A lot of information can be obtained from Z by taking derivatives with respect to the parameters. Some useful thermodynamic identities can be proven from it, too.

I can't say I know anything about solar or plasma physics, but if someone is trying to describe the macroscopic properties of the plasma, solar corona, or what-have-you by starting with microscopic properties, they'd probably be making use of the partition function at some point. Though they'd probably also be using some fairly advanced techniques in addition that I don't yet know. Looking at the Saha equation (which the post you quoted mentioned), it seems that one form of it does make use of Z.

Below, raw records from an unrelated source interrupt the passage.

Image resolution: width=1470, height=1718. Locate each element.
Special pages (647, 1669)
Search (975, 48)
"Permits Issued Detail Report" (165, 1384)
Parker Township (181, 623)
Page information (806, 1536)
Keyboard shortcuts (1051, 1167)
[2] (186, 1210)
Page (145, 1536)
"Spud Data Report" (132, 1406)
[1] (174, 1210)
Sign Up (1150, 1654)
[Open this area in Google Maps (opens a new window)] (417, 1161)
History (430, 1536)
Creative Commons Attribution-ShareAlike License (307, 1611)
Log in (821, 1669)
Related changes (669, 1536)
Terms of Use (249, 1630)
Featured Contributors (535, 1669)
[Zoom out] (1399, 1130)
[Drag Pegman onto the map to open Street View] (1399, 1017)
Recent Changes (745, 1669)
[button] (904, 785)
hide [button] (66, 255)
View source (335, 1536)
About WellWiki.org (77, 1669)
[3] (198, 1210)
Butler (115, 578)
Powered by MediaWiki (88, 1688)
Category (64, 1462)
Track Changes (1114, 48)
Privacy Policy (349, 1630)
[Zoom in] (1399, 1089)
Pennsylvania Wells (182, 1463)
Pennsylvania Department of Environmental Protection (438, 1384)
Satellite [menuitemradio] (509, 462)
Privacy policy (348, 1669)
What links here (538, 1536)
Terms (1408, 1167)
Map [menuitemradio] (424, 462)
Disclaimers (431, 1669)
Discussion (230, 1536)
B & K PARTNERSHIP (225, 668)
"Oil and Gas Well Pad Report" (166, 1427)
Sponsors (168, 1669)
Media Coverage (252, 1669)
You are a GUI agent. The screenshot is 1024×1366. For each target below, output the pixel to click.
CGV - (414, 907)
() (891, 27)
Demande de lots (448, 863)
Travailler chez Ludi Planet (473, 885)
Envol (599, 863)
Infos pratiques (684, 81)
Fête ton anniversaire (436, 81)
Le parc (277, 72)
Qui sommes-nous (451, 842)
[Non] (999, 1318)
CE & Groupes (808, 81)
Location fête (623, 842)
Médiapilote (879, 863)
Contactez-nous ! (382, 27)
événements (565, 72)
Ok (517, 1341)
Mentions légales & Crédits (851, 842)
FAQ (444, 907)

And I seriously doubt someone would be able to overthrow any standard model in physics without knowing something as basic and ubiquitous as the partition function. =p

Thanks!

 

[W.D.Clinger]

A thought occurs to me (it happens occasionally - usually I try to suppress it before I hurt myself). If Michael's solid surface is at 4800km, and he is claiming to see this surface by counting pixels at the limb, would the necessary oblique line-of-sight angle through the sun to the limb pass below 4800km at some point? In other words, to see 4800km deep at the limb in a 2d image, would he have to see through his iron surface on the way through?

Somebody not named Mozina please set me straight.

No. The key assumption is that the allegedly solid surface is being seen in profile, which is equivalent to assuming that the line of sight is tangent to the allegedly solid surface. So long as the allegedly solid surface is spherical, the tangent line will not intersect the allegedly solid surface.

What's more, you needn't worry about the observer-at-infinity assumption. The 80000+ km of plasma along the line of sight remains the same even when the observer is at some other distance, such as an astronomical unit, but the calculation becomes slightly harder to visualize.

An observer closer than infinity sees less than half the surface of the sun. That changes the projection seen by the observer, which could invalidate any distances obtained by counting pixels in the projected image. As it happens, the camera was far enough away to justify the observer-at-infinity approximation, so counting pixels is not a bad way to estimate the size of features that are known to be orthogonal to the line of sight.

There is no reason to assume the bright green line near the limb represents a feature that's orthogonal to the line of sight. We're accepting Michael Mozina's 4800 km estimate just for the sake of argument. That 4800 km estimate implies the line of sight passes through 80000+ km of plasma. If the physicists tell me that such transparent plasma is highly improbable, then I'm going to conclude that Michael Mozina's interpretation of the image is highly improbable.